I saw a safety quote a while ago that I thought was excellent.
Employer, talking to metal worker not using goggles; "Why are you not using the goggles i provided?
Employee; "boss, I've already lost the sight in one eye from a spark, what are the chances of getting caught again"?
Boss; "higher then the chances of me employing a blind welder". =D> =D>

But, strangely, only 4 days ago I was cutting ceramic floor tiles with a disc cutter, using mask, goggles and ear muffs, when a chip flew up, bounced off my mask, under the goggles and straight into my eye. It was big enough that I even saw it coming and felt the bounce on the mask.

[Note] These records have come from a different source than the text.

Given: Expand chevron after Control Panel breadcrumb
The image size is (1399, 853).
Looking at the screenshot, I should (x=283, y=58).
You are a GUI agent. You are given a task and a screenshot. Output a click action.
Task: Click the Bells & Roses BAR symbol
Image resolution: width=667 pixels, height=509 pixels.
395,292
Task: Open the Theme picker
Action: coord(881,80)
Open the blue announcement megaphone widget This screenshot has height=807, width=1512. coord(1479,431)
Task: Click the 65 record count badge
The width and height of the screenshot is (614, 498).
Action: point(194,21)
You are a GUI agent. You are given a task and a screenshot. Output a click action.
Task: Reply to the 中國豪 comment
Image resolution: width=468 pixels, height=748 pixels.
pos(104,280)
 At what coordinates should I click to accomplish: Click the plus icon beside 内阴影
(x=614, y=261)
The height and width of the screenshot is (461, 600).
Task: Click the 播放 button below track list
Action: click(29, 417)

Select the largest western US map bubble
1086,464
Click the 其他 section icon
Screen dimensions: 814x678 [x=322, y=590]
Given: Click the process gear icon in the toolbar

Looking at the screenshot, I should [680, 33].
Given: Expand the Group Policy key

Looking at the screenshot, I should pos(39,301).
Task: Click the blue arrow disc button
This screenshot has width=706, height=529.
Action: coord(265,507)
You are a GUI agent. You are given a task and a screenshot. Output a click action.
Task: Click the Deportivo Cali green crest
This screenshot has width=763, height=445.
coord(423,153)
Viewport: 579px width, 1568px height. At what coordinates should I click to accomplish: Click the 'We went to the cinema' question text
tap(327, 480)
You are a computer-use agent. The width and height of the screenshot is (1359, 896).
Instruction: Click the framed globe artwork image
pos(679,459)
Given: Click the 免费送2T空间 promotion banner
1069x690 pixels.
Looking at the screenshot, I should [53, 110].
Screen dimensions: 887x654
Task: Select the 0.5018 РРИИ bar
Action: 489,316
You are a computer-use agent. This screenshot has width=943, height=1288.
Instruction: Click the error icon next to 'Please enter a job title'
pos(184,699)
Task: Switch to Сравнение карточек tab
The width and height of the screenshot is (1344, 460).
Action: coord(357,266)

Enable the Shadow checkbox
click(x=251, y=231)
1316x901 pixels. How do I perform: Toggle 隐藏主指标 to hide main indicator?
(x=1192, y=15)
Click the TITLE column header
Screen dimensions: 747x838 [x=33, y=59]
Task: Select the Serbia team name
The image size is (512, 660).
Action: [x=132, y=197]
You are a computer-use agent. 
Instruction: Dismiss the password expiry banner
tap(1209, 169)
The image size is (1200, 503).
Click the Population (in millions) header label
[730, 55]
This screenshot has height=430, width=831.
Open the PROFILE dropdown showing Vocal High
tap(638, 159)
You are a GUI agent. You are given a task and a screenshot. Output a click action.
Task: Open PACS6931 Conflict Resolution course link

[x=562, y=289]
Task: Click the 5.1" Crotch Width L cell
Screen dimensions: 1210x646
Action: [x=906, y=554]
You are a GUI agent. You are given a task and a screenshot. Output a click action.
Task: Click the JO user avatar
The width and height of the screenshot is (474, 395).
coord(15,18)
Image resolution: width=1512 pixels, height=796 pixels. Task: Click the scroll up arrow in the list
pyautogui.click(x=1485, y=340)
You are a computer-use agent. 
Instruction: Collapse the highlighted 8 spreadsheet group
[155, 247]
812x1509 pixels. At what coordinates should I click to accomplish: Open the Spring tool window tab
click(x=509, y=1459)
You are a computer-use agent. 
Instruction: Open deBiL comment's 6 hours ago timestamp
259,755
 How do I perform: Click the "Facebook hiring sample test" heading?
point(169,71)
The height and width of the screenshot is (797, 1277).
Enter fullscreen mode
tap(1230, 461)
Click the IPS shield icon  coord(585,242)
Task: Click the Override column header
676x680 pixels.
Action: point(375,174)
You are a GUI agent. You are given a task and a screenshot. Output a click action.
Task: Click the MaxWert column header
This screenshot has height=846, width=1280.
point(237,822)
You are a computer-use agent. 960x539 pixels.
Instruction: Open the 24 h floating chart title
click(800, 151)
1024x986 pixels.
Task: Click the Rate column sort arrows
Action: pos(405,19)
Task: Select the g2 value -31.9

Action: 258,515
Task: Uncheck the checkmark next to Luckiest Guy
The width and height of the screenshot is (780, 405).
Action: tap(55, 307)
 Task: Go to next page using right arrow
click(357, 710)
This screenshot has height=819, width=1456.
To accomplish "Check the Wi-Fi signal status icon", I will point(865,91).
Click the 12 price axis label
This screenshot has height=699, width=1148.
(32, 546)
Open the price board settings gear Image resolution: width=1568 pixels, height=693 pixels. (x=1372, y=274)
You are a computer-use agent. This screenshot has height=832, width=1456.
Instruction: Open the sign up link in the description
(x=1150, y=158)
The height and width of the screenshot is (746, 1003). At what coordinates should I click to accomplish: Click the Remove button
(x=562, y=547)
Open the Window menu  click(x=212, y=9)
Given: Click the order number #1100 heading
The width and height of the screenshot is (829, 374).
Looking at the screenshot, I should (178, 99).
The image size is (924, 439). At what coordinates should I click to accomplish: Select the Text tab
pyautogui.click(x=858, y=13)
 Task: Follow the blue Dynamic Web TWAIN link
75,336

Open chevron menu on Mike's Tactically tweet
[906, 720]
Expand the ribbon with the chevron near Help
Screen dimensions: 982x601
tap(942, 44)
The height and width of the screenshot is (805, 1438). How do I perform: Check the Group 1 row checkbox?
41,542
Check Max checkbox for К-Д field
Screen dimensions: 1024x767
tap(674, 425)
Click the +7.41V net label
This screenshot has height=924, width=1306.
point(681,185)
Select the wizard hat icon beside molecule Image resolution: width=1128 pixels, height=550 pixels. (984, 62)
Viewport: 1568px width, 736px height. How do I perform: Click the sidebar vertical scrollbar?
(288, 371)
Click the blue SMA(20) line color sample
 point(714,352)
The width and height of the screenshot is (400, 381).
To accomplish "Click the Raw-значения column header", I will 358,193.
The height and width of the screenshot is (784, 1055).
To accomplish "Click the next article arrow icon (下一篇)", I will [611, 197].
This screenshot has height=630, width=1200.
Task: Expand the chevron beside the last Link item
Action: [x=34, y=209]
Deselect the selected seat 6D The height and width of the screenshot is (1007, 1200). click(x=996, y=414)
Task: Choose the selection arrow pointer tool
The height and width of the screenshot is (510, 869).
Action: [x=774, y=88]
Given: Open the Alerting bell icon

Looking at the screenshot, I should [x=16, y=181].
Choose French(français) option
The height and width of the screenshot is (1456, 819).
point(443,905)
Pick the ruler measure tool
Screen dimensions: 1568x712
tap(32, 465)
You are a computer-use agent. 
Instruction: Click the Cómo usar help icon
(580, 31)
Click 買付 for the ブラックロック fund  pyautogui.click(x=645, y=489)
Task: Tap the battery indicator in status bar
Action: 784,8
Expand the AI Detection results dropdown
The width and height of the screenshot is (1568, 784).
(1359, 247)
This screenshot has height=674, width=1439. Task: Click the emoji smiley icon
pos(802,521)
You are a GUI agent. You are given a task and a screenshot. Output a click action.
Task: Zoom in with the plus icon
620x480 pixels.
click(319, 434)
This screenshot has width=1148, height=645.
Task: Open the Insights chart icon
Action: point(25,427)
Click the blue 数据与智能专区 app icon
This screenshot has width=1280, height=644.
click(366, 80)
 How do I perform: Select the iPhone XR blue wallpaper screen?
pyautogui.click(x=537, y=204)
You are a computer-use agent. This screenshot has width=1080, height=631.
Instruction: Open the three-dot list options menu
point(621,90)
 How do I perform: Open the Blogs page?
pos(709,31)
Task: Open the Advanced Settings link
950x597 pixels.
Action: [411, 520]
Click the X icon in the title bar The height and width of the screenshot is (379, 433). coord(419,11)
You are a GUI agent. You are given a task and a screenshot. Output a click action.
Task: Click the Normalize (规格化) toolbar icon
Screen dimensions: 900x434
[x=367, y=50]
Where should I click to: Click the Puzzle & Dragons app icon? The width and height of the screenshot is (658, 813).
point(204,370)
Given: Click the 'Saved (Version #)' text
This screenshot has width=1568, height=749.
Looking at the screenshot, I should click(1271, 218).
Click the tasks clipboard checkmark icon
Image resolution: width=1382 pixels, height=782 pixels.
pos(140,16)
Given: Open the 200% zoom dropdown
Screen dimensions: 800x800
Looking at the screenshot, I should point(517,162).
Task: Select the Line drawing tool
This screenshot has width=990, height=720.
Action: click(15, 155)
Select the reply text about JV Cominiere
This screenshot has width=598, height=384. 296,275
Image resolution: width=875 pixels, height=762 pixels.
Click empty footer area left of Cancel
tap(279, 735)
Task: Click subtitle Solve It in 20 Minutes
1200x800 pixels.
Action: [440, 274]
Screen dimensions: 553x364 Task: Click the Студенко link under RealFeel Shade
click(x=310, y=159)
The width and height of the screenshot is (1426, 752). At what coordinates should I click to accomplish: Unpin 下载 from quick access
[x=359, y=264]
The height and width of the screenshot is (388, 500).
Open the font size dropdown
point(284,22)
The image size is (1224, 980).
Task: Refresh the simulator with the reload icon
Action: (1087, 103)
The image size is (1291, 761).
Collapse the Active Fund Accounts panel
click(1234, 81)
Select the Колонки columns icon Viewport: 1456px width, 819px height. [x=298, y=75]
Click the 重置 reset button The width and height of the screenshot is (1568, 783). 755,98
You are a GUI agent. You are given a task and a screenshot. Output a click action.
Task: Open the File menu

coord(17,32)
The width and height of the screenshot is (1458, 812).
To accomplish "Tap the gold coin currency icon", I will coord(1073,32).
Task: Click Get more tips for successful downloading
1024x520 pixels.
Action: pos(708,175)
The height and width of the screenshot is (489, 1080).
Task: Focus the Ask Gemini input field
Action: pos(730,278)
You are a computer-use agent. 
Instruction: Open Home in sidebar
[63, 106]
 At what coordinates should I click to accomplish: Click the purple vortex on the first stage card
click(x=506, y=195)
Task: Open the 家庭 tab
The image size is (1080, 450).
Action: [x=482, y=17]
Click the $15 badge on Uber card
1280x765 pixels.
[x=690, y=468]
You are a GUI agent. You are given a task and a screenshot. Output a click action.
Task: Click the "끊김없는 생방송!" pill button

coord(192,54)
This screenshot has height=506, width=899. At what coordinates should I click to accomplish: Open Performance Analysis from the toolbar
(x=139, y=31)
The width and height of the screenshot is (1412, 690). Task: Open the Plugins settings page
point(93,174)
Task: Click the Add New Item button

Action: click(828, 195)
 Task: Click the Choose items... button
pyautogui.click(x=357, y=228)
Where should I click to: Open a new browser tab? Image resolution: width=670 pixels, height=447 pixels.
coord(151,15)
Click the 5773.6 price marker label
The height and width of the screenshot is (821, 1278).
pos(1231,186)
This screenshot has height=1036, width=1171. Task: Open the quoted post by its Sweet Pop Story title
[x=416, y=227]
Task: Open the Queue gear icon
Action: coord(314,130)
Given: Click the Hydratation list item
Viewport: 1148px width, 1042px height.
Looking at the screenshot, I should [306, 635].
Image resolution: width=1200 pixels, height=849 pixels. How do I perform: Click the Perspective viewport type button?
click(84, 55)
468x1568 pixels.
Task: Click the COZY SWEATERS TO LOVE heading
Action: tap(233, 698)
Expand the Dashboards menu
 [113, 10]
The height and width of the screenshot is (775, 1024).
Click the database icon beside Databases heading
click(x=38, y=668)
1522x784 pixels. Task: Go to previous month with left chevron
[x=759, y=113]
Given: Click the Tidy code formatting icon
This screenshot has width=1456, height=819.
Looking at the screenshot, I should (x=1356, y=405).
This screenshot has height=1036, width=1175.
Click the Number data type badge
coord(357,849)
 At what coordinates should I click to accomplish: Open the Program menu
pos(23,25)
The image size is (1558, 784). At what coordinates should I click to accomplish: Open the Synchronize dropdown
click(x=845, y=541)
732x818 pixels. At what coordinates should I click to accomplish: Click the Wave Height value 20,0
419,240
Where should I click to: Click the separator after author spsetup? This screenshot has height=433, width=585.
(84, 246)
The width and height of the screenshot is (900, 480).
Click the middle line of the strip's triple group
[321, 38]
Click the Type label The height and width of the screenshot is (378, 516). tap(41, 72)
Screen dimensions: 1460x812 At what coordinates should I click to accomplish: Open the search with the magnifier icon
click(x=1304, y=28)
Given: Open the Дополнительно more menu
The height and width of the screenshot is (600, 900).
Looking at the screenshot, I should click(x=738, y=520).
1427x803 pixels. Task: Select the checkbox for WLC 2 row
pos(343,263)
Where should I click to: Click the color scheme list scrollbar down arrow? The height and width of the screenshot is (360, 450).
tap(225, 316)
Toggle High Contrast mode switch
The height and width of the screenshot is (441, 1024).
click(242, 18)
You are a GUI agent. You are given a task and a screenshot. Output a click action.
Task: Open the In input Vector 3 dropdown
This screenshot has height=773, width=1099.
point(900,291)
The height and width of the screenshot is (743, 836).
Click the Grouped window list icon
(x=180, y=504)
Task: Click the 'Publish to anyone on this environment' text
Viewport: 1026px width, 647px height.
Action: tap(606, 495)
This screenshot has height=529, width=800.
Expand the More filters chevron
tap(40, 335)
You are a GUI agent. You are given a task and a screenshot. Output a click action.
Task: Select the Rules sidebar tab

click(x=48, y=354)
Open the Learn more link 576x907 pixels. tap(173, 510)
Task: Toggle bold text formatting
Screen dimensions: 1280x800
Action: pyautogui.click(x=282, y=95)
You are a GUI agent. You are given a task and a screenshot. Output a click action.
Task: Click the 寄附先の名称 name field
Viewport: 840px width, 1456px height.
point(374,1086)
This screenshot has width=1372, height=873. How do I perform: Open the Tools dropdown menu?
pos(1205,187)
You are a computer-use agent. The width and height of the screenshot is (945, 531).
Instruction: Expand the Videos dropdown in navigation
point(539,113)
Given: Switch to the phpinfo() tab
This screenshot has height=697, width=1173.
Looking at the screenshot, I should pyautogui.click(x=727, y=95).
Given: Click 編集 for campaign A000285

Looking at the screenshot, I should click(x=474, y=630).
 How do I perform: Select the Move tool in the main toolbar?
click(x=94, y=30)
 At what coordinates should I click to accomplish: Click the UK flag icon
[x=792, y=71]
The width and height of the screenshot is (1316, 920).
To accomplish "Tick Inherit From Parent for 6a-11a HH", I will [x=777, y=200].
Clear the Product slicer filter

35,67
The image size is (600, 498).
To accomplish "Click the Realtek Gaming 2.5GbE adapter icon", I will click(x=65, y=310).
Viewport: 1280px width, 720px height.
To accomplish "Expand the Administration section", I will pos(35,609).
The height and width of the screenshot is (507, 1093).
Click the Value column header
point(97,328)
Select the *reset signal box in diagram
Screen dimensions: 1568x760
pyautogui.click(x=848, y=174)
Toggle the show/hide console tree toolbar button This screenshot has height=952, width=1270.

I had to quickly pull all the gear off, hold my eye lid up so I didnt blink, get indoors and grab a piece of kitchen roll, twist it into a point, get to a mirror and flick the piece out. Not that I've had to do this before you understand :roll: :roll:

Now I'm on the hunt for better goggles.
 
That must have been a massive knot, it's taken all your hair off .......................
 
Steve Maskery":3jmyh4tu said:
Which is why, when I can't use my normal crown guard, I use a magnetic stand-alone guard which prevents that sort of event, whilst still allowing me to make the cut.
...
Glad it wasn't worse.

How does that work with a long rip cut, Steve? Where's the fence ?
 
RogerS":20nu8ajc said:
How does that work with a long rip cut, Steve? Where's the fence ?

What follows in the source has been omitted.